Passage shown —
* * * * * * * * *
# Morels in New York



## vabb9 (Sep 11, 2014)

Hey everyone. I am living in South Carolina and found my first morels (about 13 lbs total between four of us) and am coming back home to NY in the summer (May 15th). Was wondering what areas might be best to check out that are closest to Long Island and what times you guys normally see them fruiting. I am not expecting exact spots haha i know how it goes.


----------



## beerstalker (May 12, 2013)

May 15th should be end season-don't bother unpacking-get out and storm the woods-funny think happened last year-I was about a week late for my honeyhole-and all I saw were 6-8'' cleared spots all over the ground-looked to me like squirrels got them.I found 1 morel-very sad year-Anyone else ever have a situation like this??


----------



## vabb9 (Sep 11, 2014)

Man that is sad news. What part of NY are you in?


----------



## beerstalker (May 12, 2013)

Sussex Co NJ/Sullivan Co NY. Went to a spot in NJ today-Nothin yet,Patience, , , ,GRRRRR


----------



## fogwhisper (Oct 18, 2012)

Should be very soon for you beerstalker


----------



## vabb9 (Sep 11, 2014)

You think the 15th is going to be too late? I am dying to get some more morels.


----------



## jcumo saratoga (Oct 17, 2012)

I found them the 1st weekend in june last year but that was north of lake george


----------



## hotsauce (May 18, 2015)

I created an account just to come and give you some encouragement. Much like you, I found my first morels last year. I was still novice, so I only took about ~25% of the mushrooms I found. After experiencing the culinary delight that ensued I was kicking myself for not having collected more. 

I found them on May 25th to be exact (Memorial Day weekend) in Lake George and will be returning to my spot this Memorial Day to try my luck again. 

I'm not sure if last year was just a late year but I still have hope for this weekend! Any NYers having any luck this season?


----------



## gmichael7 (May 4, 2014)
* * * * * * * * *
[Raw records]
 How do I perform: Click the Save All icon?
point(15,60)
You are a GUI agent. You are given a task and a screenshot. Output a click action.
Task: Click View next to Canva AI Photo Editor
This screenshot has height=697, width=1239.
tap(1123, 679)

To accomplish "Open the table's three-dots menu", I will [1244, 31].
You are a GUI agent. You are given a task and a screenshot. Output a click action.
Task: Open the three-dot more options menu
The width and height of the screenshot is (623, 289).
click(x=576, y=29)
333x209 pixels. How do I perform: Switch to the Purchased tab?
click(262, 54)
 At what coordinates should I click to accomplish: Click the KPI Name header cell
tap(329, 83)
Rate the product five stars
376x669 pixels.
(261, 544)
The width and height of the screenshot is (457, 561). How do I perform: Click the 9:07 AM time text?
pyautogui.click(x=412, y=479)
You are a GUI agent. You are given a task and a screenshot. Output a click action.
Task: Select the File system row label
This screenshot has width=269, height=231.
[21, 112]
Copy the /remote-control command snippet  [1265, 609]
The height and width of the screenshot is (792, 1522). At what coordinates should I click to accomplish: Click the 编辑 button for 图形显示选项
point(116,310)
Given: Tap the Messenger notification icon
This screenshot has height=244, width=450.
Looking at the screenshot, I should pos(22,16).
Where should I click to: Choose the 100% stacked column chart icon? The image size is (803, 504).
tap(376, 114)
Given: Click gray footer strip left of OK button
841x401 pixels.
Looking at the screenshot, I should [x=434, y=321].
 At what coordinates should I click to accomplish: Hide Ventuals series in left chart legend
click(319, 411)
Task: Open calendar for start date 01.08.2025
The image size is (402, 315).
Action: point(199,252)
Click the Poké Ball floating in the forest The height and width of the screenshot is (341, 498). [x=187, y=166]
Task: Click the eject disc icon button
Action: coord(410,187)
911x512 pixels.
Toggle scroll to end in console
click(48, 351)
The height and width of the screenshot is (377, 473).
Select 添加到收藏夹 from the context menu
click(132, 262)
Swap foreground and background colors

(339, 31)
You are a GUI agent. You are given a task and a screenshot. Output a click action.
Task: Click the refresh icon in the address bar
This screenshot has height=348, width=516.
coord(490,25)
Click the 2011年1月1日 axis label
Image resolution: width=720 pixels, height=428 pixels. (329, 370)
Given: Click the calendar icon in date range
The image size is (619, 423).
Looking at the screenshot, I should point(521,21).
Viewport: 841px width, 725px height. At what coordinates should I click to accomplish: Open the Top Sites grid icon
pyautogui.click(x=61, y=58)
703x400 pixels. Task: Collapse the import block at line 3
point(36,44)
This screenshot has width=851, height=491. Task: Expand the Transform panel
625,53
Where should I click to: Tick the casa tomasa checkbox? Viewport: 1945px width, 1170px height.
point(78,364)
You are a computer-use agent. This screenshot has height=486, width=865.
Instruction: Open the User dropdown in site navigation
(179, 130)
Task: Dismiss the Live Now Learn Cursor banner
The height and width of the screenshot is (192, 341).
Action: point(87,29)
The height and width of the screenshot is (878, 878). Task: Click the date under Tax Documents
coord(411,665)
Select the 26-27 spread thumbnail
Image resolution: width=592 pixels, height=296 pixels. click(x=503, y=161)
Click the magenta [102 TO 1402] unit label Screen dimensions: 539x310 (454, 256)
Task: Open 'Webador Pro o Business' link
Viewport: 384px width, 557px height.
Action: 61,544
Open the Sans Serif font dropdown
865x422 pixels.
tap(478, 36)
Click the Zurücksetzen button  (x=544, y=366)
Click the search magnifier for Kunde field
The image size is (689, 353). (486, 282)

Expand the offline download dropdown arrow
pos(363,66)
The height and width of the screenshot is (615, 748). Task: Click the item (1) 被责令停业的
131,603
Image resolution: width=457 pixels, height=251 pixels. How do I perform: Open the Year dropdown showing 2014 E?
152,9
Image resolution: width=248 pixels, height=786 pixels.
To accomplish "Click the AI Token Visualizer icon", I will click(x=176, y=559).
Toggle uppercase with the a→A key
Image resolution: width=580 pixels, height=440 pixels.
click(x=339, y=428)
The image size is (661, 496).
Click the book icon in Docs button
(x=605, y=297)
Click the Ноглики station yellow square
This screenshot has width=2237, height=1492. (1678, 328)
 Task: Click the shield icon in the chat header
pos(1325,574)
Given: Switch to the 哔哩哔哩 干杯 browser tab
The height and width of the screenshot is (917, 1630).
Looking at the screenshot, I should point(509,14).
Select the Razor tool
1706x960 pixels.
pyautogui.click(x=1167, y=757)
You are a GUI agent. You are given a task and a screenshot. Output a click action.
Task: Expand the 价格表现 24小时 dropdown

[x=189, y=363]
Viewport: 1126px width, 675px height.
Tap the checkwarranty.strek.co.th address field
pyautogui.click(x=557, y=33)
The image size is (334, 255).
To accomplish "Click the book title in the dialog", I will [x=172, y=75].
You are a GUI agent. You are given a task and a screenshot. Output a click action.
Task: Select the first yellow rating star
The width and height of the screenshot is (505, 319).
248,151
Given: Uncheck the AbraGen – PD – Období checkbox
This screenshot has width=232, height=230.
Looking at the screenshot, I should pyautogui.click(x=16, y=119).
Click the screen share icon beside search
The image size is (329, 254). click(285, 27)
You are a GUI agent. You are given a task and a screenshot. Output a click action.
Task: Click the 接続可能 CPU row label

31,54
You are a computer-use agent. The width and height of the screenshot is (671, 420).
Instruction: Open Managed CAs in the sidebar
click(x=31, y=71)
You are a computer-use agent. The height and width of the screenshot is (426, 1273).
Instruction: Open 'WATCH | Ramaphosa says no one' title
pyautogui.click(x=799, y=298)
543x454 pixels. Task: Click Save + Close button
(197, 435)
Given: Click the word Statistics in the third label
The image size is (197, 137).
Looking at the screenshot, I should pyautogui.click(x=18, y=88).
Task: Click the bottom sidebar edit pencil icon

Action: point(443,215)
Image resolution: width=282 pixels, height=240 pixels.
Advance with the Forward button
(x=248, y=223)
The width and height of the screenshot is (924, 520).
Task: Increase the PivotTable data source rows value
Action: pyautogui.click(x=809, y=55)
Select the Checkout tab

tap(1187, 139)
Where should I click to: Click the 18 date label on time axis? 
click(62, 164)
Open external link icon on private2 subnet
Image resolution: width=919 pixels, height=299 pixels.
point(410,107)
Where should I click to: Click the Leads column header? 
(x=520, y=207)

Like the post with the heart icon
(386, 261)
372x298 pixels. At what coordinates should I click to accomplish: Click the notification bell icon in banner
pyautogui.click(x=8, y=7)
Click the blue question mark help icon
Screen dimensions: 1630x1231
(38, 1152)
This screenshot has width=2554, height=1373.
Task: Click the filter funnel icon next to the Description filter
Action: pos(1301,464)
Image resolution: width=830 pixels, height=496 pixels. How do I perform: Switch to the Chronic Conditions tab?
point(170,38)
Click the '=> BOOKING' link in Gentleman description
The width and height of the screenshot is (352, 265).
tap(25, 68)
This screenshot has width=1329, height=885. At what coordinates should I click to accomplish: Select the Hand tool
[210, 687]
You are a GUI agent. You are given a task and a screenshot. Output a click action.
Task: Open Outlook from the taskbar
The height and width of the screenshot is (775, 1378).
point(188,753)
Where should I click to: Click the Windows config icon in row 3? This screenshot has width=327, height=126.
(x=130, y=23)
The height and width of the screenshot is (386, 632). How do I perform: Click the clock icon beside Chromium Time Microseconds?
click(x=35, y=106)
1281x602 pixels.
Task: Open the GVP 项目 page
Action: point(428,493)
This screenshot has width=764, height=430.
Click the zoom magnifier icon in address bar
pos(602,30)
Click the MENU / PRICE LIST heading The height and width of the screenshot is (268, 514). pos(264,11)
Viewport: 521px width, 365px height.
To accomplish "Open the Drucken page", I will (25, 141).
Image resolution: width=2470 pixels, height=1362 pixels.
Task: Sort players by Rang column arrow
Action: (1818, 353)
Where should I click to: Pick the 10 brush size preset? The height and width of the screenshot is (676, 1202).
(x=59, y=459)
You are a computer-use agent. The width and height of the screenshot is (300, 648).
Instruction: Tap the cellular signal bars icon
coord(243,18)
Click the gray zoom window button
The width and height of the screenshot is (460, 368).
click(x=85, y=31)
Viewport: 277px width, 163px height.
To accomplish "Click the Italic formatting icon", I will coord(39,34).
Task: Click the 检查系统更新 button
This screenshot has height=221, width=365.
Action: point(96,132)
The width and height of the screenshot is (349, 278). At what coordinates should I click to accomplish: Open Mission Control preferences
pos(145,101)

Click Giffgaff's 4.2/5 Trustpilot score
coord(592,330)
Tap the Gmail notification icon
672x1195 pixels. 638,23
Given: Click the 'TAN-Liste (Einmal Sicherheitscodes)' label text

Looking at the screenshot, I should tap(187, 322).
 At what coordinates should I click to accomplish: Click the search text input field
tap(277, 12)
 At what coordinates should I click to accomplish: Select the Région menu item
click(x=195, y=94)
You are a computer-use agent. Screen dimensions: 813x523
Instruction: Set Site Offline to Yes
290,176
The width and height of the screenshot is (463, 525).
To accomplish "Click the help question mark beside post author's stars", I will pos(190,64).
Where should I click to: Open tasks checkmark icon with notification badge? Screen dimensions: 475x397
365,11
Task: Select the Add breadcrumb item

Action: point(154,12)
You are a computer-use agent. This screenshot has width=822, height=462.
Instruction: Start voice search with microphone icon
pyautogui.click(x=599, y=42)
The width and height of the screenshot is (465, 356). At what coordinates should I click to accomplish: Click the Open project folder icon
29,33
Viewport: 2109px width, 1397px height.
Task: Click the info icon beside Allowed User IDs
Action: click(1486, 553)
* * * * * * * * *
Tasks to carry out —
1: Answer these questions using the morel thread:
(a) How many pounds of morels did vabb9's group of four find in South Carolina?
(b) Which two counties does beerstalker give in reply to "What part of NY are you in?"
(c) On what date, and in what place, did hotsauce find morels?
2: Using the morel thread, explain why hotsauce kept only about a quarter of the morels found and why that choice was later regretted.

Responses in order —
1:
(a) About 13 lbs total.
(b) Sussex County, New Jersey, and Sullivan County, New York.
(c) May 25th (Memorial Day weekend), in Lake George.

2: Hotsauce was still a novice and therefore took only about 25% of the mushrooms found. After experiencing the culinary delight of the morels, hotsauce regretted not having collected more.